On the eastern and northeastern walls of our little suburban rambler, the English ivy has clambered and grown over the decades.  It's an invasive, and it ain't great for the house, which I well know and have chosen to ignore.  Being of mongrel-British stock, there's a significant part of me that rather likes the look, particularly on the eastern frontage, where the windows framed about with green give our home a hobbit-hole pleasantness.

But on the northeastern side, it's gotten too much.  It's dense and thickening and too high to trim.  It glowers over the windows of our bedroom, thick as the the fleshy folds over John Merrick's eyes, presenting not as homey but as neglect and ruin.  This fall, it's time for it to go.  It'll be a multi-day affair, as tendrils and creeper-roots are carefully excised from a ladder's vantage.

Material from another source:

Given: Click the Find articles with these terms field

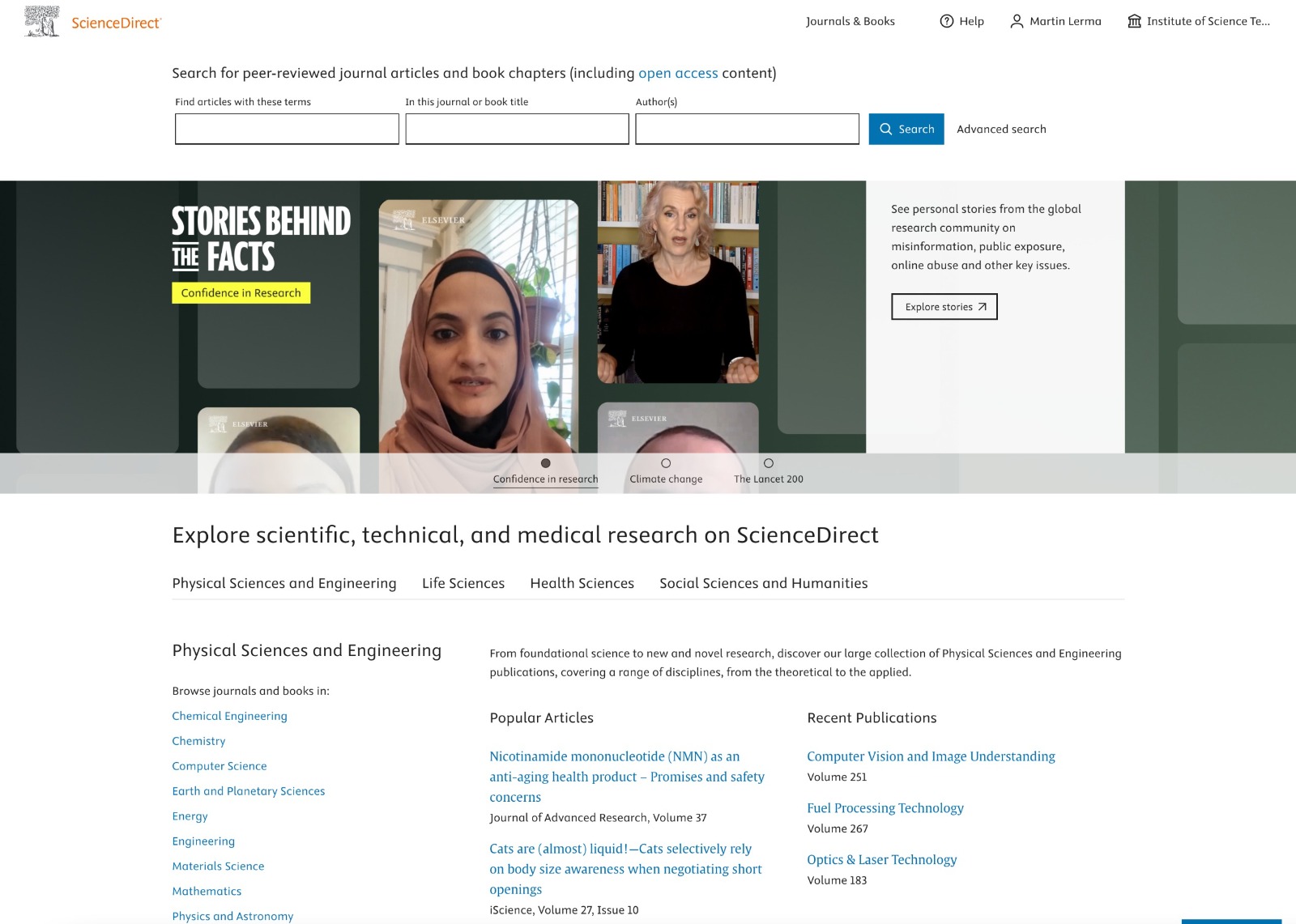Looking at the screenshot, I should (287, 129).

Wood will be repainted, and brick restored.  It'll be a lovely project.

In preparation for that, I severed the vines from their roots all along the base of the wall, which is the recommended preparation for such a task.  The vines will die, and dry, and their grasp on the wall and painted surfaces will be weakened.

That was the idea, two weeks ago, when I systematically sheared vine from root.

I gave it a day or six, then went to check.  There was no wilting.  No browning.  If anything, the upper reaches of the vines were still growing, snaking further out and up.

There is so much life in it, so much coursing sap, that though it no longer has root in the earth, it's completely oblivious to the fact that it is already dead.  It draws no meaningful nourishment from the brick from which it will be wrenched.

Yet still it stubbornly courses on, draining the life from withering, dying, disconnected stumps.